Buterin reiterated EF’s focus areas: censorship-resistance, open-source code, long-range research, cybersecurity, and decentralization. He also said the EF will prioritize “longevity” and extend its funds for research, implying it would sell less ETH going forward. As part of its treasury strategy, the EF reportedly unstaked 21,270 ETH from the Lido liquid staking platform in May 2026; this removes staking yield but is not presented as confirmation of immediate selling.
The remarks come amid broader ETH sentiment pressure. Several large ETH holders reportedly sold their full positions, and there have been high-profile departures from the Ethereum Foundation. ETH is described as trading more than 50% below its August 2025 all-time high (around $5,000), now near ~$2,094–$2,100.
The article also links underperformance to earlier fee dynamics, referencing the March 2024 Dencun upgrade, which reduced layer-2 fees and contributed to a decline in Ethereum base-layer revenue. Crypto journalist Laura Shin argued investors want “scoreboard” results that align tokenomics with effort.
For traders, this is mainly a governance/treasury clarity update rather than a direct protocol or tokenomics change. Ethereum Foundation neutrality guidance could stabilize long-term sentiment, but near-term price reaction will likely depend on holder behavior and broader market risk appetite.
Neutral
Buterin’s comments mainly clarify the Ethereum Foundation’s mandate and treasury approach (censorship-resistance, research, cybersecurity, decentralization; “EF is one node” rather than a price-support actor). While EF’s under-1%/~0.16% ETH holding and the 21,270 ETH unstake from Lido reduce uncertainty about potential “hidden overhang,” there is no explicit new buy/sell instruction or protocol change. The near-term tape is likely more influenced by positioning of large ETH holders and overall risk sentiment than by this governance statement alone.

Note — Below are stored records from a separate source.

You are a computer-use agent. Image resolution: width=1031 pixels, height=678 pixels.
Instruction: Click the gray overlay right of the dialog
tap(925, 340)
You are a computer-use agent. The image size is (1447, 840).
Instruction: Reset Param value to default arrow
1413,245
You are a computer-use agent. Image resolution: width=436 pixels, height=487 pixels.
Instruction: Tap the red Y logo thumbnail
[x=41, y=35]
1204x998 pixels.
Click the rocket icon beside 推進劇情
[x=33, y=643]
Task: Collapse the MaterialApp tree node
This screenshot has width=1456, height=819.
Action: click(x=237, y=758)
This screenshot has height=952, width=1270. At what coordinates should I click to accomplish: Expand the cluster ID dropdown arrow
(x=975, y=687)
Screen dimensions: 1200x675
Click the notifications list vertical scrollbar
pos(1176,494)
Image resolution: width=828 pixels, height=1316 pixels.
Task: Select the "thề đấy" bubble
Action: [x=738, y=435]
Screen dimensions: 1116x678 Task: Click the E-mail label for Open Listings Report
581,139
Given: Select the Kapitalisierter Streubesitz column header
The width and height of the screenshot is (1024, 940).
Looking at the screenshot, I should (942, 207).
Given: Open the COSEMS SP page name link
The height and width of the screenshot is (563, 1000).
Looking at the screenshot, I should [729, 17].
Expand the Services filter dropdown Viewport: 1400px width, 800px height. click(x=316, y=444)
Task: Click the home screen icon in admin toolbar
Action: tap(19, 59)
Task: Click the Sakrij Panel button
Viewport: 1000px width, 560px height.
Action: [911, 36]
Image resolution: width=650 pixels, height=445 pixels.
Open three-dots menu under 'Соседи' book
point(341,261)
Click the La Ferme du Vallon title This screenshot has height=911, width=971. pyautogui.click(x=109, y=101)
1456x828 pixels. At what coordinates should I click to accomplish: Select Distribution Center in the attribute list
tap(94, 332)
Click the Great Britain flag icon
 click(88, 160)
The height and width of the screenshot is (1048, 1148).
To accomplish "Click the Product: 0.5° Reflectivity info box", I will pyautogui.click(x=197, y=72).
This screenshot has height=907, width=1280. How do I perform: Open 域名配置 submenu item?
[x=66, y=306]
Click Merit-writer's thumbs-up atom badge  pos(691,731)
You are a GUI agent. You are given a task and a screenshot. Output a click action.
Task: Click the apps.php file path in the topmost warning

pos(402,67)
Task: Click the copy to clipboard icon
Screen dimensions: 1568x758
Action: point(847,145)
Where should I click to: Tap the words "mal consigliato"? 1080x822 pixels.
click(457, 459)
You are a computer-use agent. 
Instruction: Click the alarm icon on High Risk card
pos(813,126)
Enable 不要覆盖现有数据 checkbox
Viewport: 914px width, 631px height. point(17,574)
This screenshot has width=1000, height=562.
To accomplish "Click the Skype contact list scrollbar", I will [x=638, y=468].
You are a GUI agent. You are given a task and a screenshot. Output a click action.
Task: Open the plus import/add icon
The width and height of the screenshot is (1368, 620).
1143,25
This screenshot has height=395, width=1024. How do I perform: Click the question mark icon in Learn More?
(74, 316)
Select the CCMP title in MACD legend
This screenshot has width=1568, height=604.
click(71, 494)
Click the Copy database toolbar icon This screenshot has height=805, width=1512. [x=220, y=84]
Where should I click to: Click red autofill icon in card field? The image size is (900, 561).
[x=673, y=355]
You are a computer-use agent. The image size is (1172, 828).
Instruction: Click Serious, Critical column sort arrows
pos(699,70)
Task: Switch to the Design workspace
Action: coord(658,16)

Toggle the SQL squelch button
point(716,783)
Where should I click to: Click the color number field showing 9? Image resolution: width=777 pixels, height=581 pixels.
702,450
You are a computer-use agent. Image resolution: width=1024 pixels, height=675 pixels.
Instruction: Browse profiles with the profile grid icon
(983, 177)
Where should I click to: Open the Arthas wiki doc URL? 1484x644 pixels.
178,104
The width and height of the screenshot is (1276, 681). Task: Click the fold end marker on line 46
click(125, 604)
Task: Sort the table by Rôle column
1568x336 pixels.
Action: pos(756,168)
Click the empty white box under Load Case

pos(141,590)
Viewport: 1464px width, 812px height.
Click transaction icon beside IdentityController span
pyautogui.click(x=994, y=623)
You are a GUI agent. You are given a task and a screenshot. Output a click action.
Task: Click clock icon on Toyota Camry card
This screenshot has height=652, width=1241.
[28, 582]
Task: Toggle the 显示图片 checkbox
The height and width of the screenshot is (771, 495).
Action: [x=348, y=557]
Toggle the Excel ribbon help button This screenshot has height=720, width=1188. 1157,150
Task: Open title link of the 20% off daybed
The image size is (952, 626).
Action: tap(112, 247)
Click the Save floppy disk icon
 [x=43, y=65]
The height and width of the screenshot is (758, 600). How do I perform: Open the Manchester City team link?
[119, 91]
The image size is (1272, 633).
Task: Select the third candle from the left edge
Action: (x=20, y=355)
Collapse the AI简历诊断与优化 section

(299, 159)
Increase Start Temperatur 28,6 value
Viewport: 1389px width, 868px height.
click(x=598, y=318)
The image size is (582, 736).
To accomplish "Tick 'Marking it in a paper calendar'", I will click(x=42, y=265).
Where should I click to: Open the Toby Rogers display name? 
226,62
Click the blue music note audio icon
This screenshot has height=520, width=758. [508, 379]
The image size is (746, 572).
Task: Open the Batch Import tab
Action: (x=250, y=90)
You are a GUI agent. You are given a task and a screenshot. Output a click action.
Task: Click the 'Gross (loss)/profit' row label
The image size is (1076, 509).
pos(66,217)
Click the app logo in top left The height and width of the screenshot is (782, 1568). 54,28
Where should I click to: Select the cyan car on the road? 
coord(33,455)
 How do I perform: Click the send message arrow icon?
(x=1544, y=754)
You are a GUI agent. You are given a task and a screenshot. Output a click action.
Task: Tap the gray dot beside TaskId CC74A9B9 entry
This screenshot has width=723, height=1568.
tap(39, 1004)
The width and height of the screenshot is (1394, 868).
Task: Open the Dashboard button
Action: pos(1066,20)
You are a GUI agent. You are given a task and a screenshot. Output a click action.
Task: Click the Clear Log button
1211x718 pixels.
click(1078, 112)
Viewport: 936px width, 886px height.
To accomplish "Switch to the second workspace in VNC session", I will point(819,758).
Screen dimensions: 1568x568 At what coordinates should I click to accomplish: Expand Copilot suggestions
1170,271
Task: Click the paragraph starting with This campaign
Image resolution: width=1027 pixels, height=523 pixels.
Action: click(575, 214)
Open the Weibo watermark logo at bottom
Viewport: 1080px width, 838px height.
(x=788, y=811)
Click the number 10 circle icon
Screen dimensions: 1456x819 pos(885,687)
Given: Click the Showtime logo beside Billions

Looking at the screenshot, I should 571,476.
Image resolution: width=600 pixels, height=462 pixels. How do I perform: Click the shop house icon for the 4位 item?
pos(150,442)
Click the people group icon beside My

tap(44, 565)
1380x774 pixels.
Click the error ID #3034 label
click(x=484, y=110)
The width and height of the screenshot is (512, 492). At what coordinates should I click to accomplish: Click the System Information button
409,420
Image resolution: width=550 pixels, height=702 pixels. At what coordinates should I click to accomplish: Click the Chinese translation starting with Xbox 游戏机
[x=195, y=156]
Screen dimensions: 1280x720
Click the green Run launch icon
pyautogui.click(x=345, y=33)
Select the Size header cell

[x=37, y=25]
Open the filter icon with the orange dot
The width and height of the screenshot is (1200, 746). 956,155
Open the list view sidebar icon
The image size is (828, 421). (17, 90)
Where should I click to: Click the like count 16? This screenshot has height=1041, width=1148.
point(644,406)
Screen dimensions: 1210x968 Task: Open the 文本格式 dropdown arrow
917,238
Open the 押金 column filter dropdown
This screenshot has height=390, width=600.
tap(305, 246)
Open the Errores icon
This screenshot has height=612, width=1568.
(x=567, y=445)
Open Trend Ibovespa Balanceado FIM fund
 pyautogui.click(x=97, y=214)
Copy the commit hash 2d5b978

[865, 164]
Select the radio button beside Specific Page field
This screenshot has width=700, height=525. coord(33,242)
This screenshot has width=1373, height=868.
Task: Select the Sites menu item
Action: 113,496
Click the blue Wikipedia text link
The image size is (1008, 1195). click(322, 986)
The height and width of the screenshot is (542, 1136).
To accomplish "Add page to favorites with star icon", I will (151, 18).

Historically, similar “institutional mandate vs. token price expectations” debates (when foundations reject active price management) tend to shift sentiment in the medium term but rarely trigger sustained trend without accompanying tokenomics or supply-flow changes. Here, the article also references Dencun-era revenue/fee impacts, which suggests market participants are already debating ETH value-capture mechanics. That makes the immediate effect mixed: sentiment could stabilize on credibility, but traders will still watch for any subsequent treasury sales or holder-driven supply shocks.